Fighting the WAR alone?

Warhammer Online (WAR) has become the latest obsession, and for good reasons. It truly feels like an innovate game with its PQs (Public Quests where the group is defined as "everyone in the same area") and the ability to progress your character through Realm vs Realm (RvR) combat at any level.

However, the game has no charm, no soul, no heart. The design is not flawless, but for a newly released game it feels well made. It's polished, thought through and in many cases seamless in its character progression as you can advance in so many ways. But, there is something missing: people.
Everywhere I go its quiet. No banter, no questions, no interaction. There are general channels present, but for some reason they are not used. Having tried several servers and starting zones, I have yet to find a place where the public chat is active. Even though the infamous "Barrens Chat" makes you wonder if evolution left someone behind, it was still an important part of the world.
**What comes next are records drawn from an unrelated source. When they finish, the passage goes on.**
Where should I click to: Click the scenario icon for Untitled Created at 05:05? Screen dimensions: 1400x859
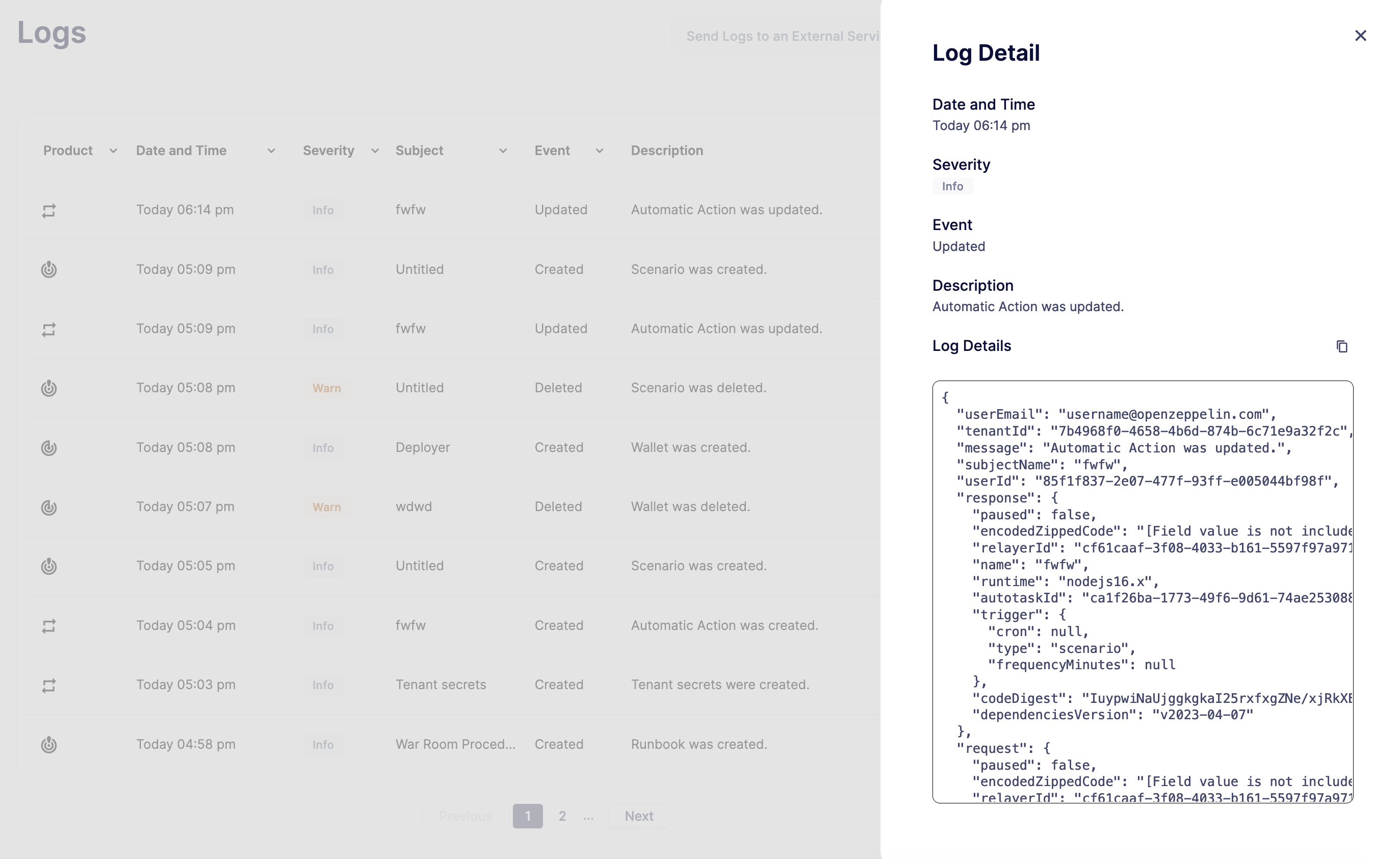(x=49, y=566)
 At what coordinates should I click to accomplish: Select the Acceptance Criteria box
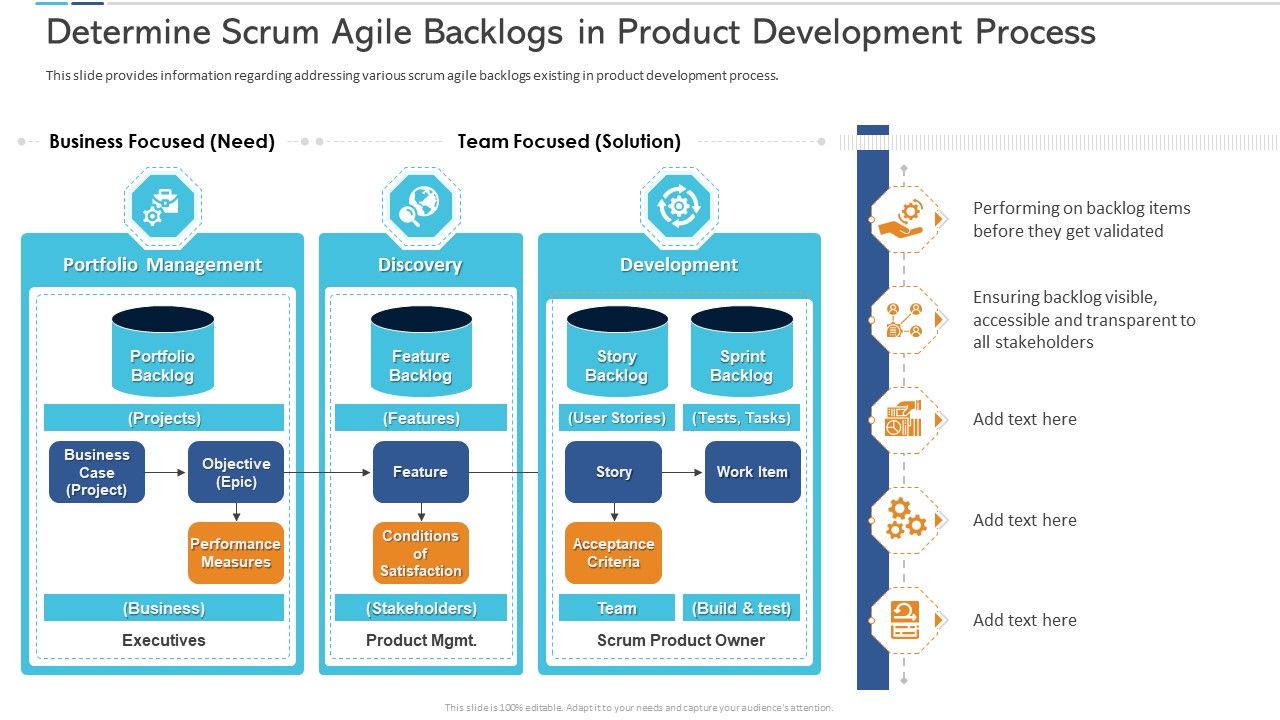(613, 551)
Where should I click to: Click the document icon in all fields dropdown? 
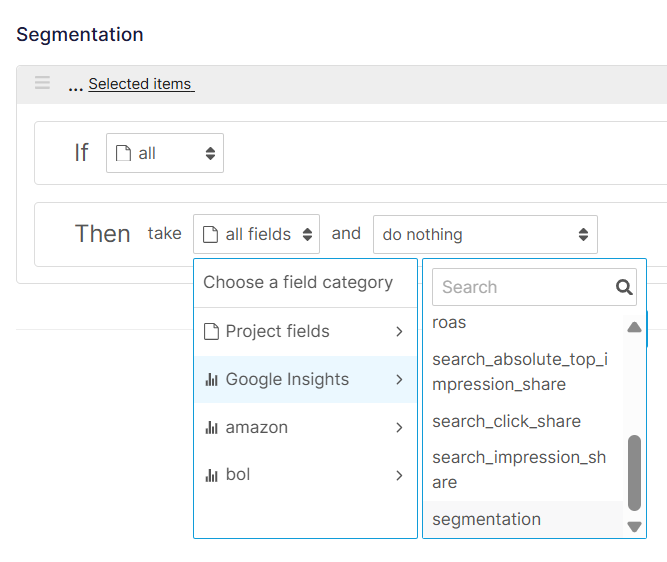click(210, 234)
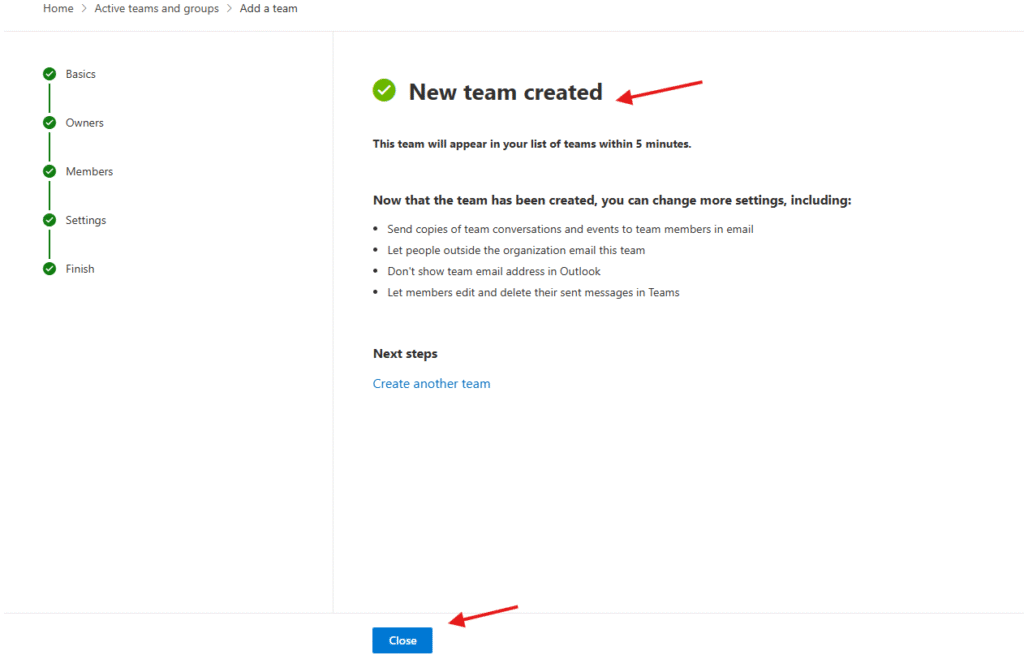Click the Create another team link
The width and height of the screenshot is (1024, 655).
pyautogui.click(x=431, y=384)
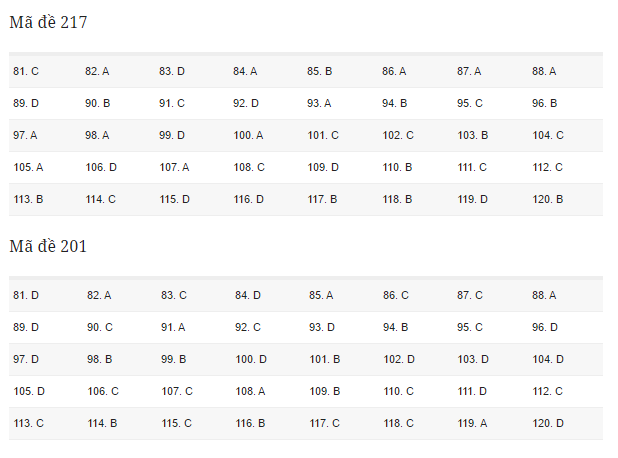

The sense of beeing in a MMORPG (weighting the Massive Multiplayer part) came from the scrolling of banter throughout zones: from a helpful tips to meaningless epeen declamtions.

So why dont people talk in WAR?

Perhaps its due to the games good design of open parties (you click a button and automatically join an open party in the area) or the ability to sign up to scenarios from anywhere in the world (no need to lounge around in a keep or barracks while waiting for scenarios). Maybe its the fact that all questpoints are marked on your map, or that you cant link items in chats? In many ways the need for communication with fellow players are gone. Still, players have not been known to always do what was intented. Perhaps we are just shy in the beginning. Or perhaps WAR is just so serious business that we dont have time to fool around.

fredag 26. september 2008

No moral highgound anymore

After resisting the blogoshpere for such a long time, it has finally dawned on me that my resistance is futile.

Someone on the internet IS wrong, and now that person can be me.